Mozilla has officially announced that it will phase out its Firefox OS for smartphones and focus on connected devices.

This development follows the December 2015 statement given by Mozilla’s senior vice president Ari Jaaksi in his blog about Firefox OS.

Mozilla said: "Through the work of hundreds of contributors we made an awesome push and created an impressive platform in Firefox OS.

"However, as we announced in December, the circumstances of multiple established operating systems and app ecosystems meant that we were playing catch-up, and the conditions were not there for Mozilla to win on commercial smartphones.

"We have decided that in order to succeed in the new area of Connected Devices we must focus our energy completely on prototyping the future and exploring how we can make the biggest impact in IoT."

"Therefore we are announcing our plan to end-of-life support for smartphones after the Firefox OS 2.6 release. This means that Firefox OS for smartphones will no longer have staff involvement beyond May."

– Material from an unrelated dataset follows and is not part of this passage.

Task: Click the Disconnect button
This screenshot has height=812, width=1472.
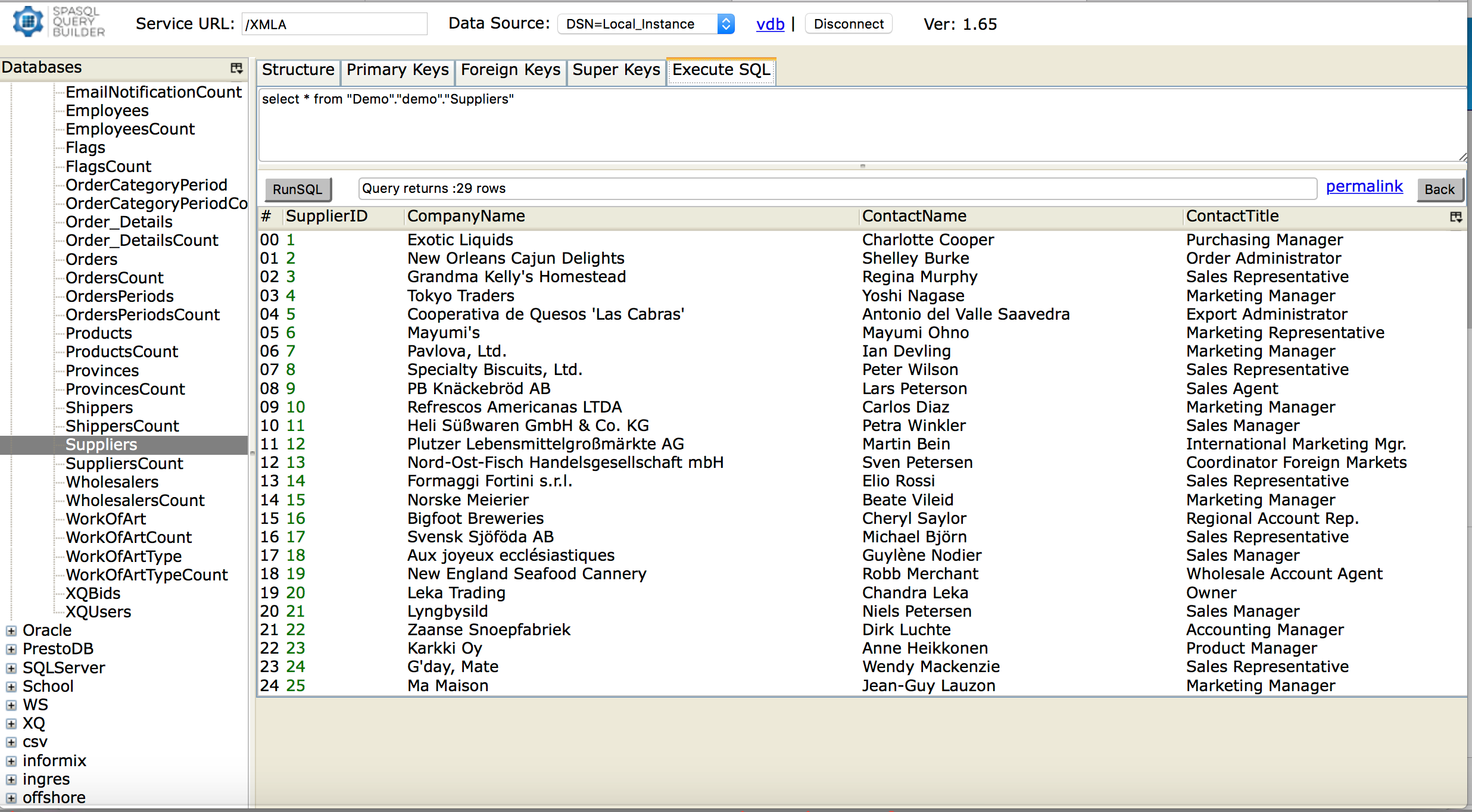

Mozilla said that it will not accept Android, Desktop and Tablet submissions from developers and said that it will continue to accept Firefox OS apps into 2017, though, the final date for killing the OS has not been announced.

Apps that presently work on Desktop and Android will no longer function on those platforms because Web Runtime will be removed, but it will continue to allow updates for Firefox OS phone apps.

Mozilla’s Connected Devices team has already started work and presently they are testing new product innovation process to identify IoT product programs for 2016.

Mozilla intends to adopt a startup-like-approach where the team has to demonstrate clear consumer value proposition at all points in the development cycle.

It said that there are already three projects that have passed through the first point, including SmartTV, and it is lining up new projects for review as well.

Mozilla also wants to push the connected devices initiative into its community of developers for support. With this move, it wants to engage its members with new product innovations with various sensors that could be used in IoT space.

As a small step towards, this goal, Mozilla has set up an innovation fund which will fund lightweight projects which aim to experiment and prototype ideas for connected devices.